D’abord, le Conseil demande d’éliminer la discrimination l’égard des femmes à l’assurance-emploi. « Le régime d’assurance-emploi (AE) du Canada comporte deux principales mesures qui limitent injustement l’accès des femmes aux prestations de chômage. En premier, l’utilisation d’un critère d’heures pour déterminer l’admissibilité aux prestations et leur durée font en sorte que, pour chaque heure travaillée, les personnes travaillant à temps partiel, majoritairement des femmes, sont moins souvent admissibles aux prestations et en reçoivent moins », peut-on y lire.

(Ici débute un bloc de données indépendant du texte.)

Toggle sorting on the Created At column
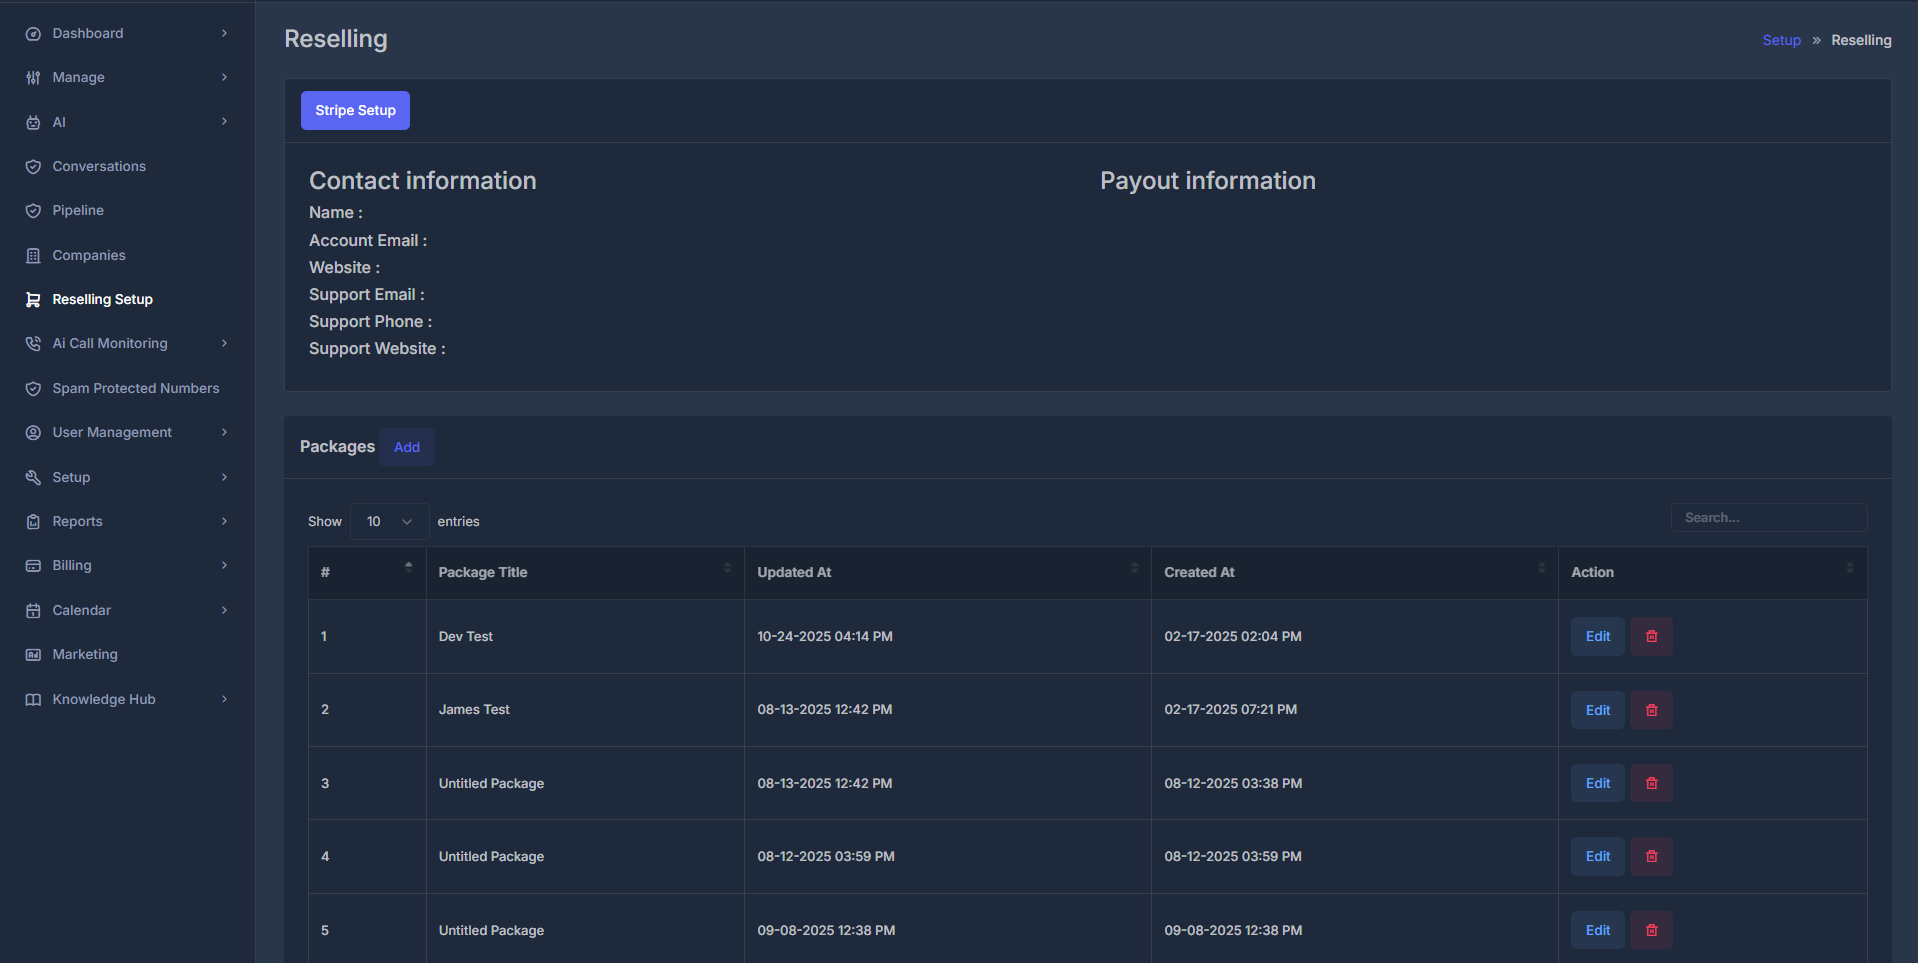 coord(1541,568)
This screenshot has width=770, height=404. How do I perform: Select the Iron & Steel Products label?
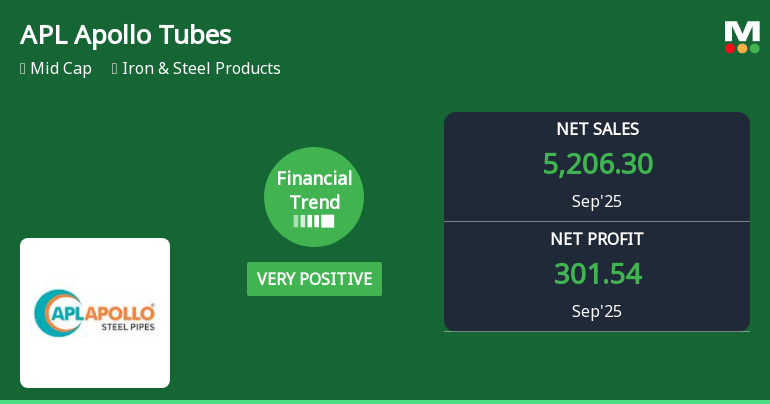201,69
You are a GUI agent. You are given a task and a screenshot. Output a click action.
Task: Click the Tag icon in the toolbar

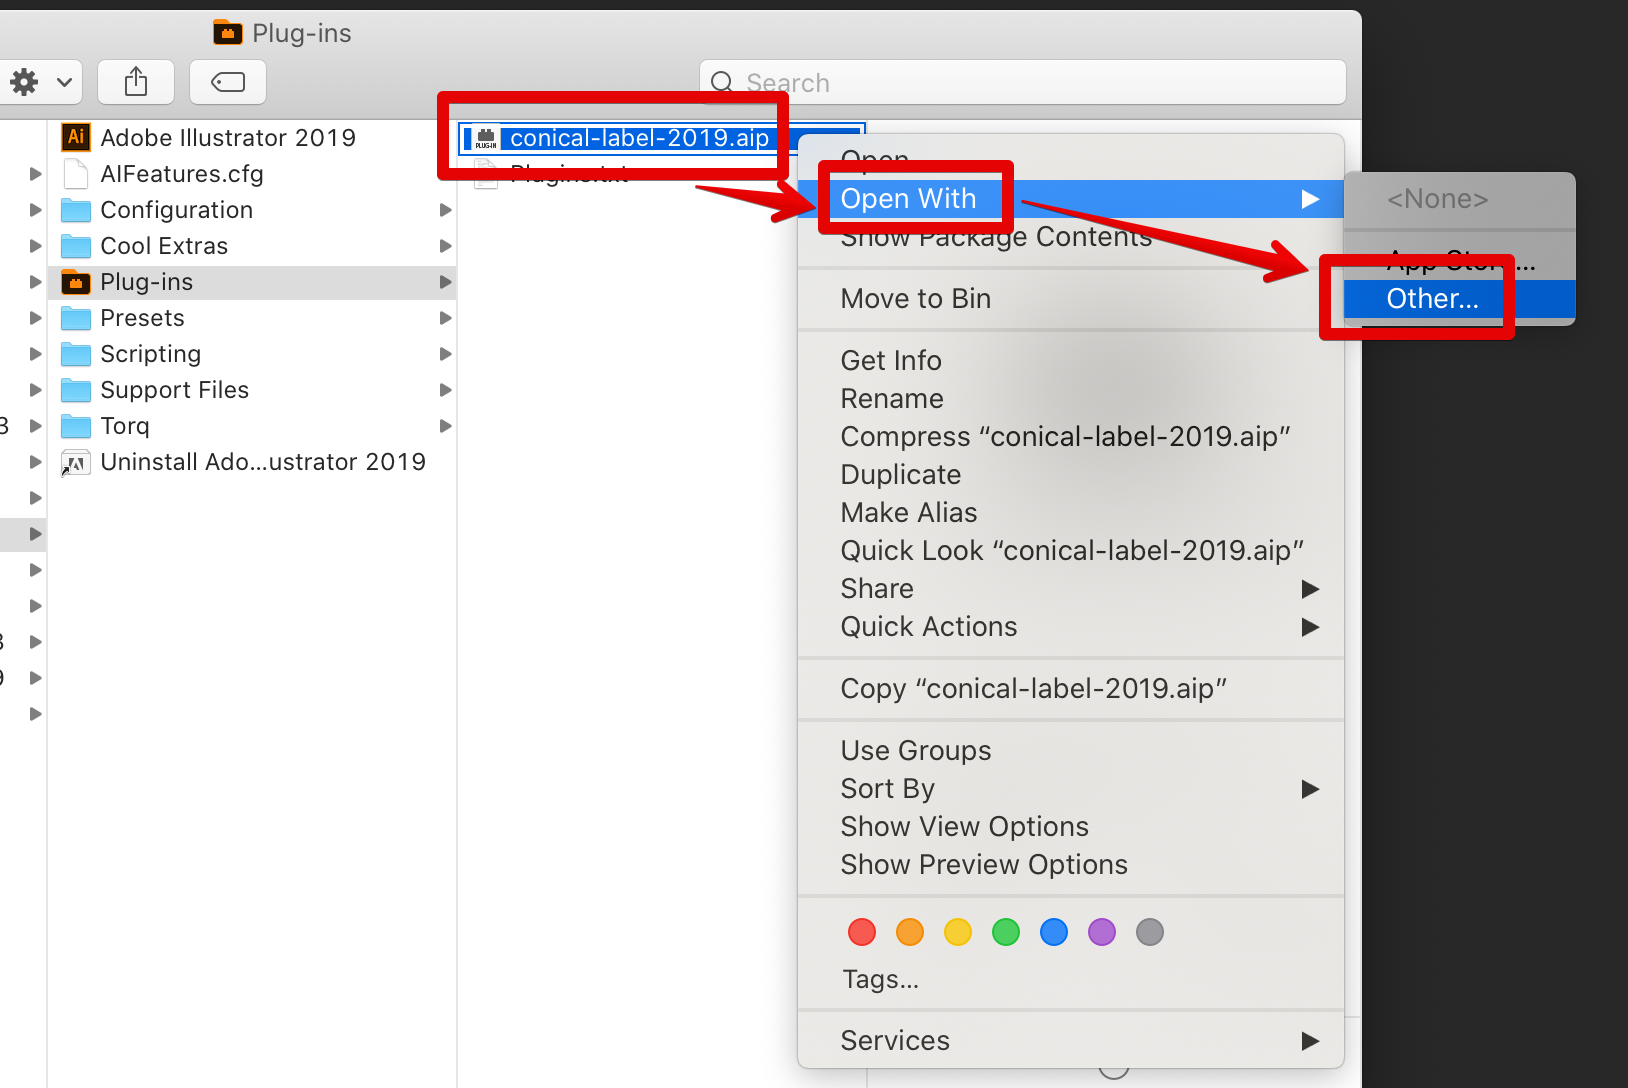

« Deuxièmement, la règle qui limite à un maximum de 50 semaines la combinaison des prestations spéciales et les prestations de chômage affecte presque exclusivement les femmes. Une femme qui perd son emploi avant, pendant ou peu après un congé de maternité/parentale est rarement admissible aux prestations de chômage. »

Le Conseil ajoute que « cette discrimination a été créée en 1996 lors de la décision d’utiliser les heures de travail pendant la période de référence pour déterminer l’admissibilité, plutôt que les semaines de travail comme c’était le cas auparavant. Le nouveau critère visait surtout à faciliter l’accès aux prestations aux personnes travaillant de longues heures pendant une courte saison, en majorité des hommes. »

Par ce mémoire, il implore que des modifications à la Loi sur l’assurance-emploi soient apportées afin d’éliminer ces deux éléments de discrimination. Le Conseil présente également plusieurs autres mesures pour rendre l’assurance-emploi plus accessible et pour renforcer son rôle d’assurer une continuité du revenu lorsqu’une travailleuse ou un travailleur se trouve en chômage.

Selon ce que L’Hebdo Journal a appris via une source à l’interne, le vœu du Conseil, et celui de Jonathan Beaulieu Richard et de sa conjointe, pourrait être exaucé en juin prochain. La ministre de l’Emploi, du Développement de la main-d’œuvre et de l’Inclusion des personnes en situation de handicap, Carla Qualtrough, pourrait annoncer la modification dans la publication de son tout récent rapport.